| EXERCISE GOAL |
Leave out all pictures and retype exactly the lines from the one with "Viewport: 591px width, 1280px height." through the last line of the material.

== Segment start ==

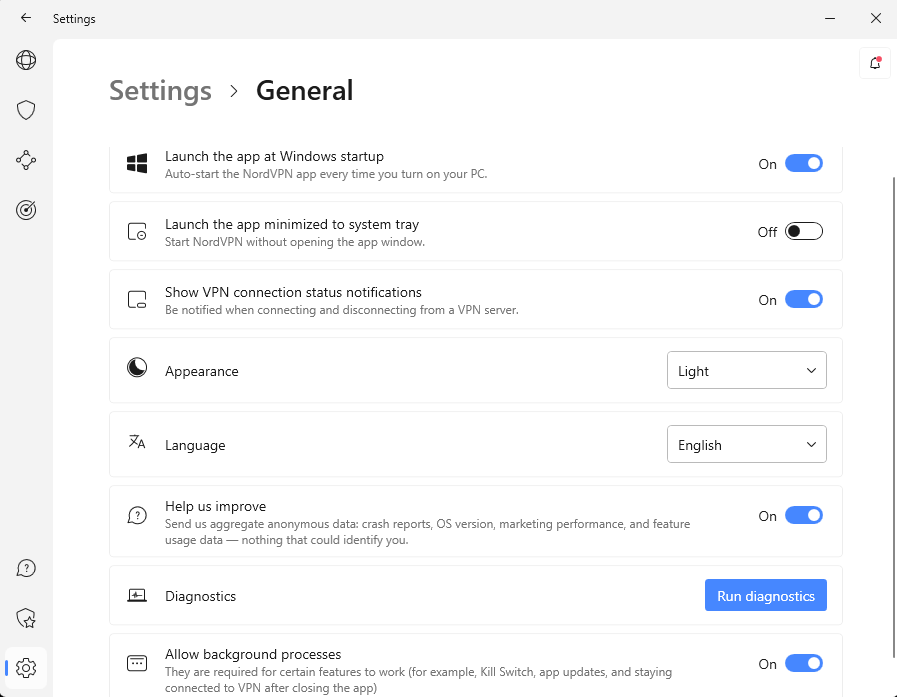Open the target radar sidebar icon
897x697 pixels.
click(26, 210)
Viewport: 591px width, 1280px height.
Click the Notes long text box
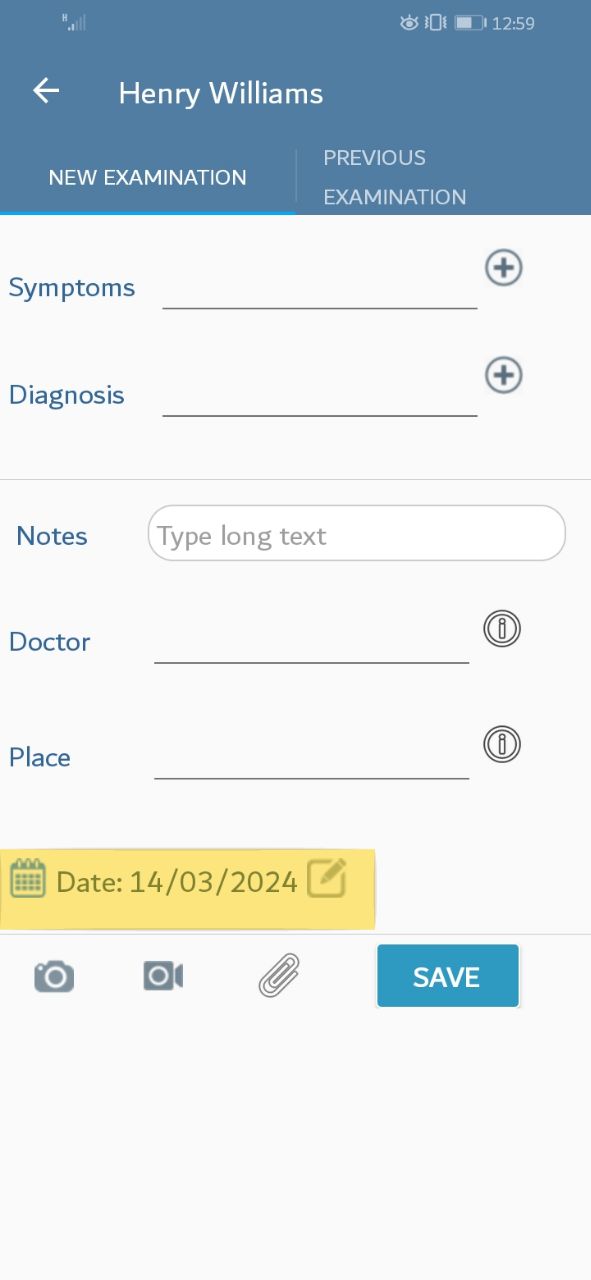coord(357,533)
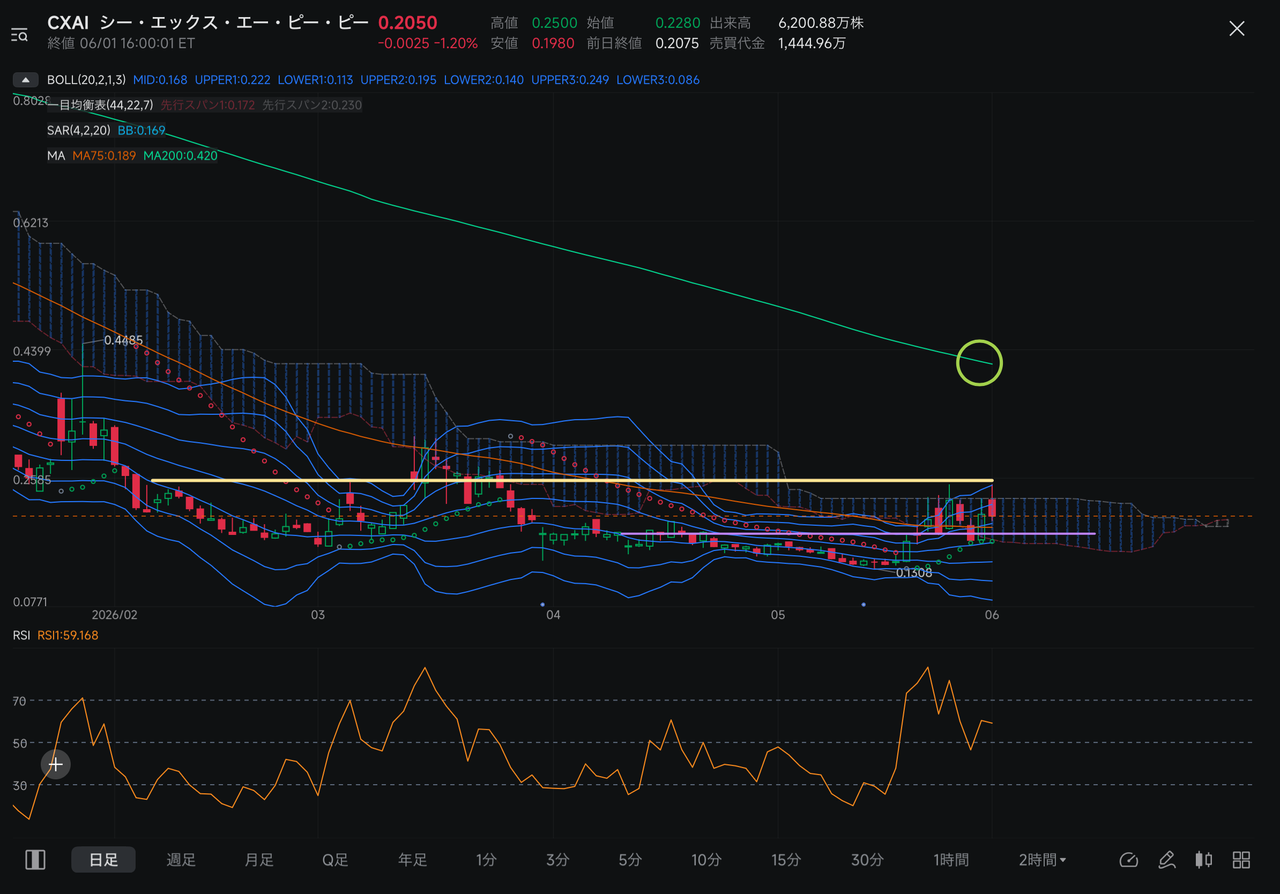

== Segment end ==

| ANSWER BOX |
Viewport: 591px width, 1280px height.
Click the Notes long text box
coord(357,533)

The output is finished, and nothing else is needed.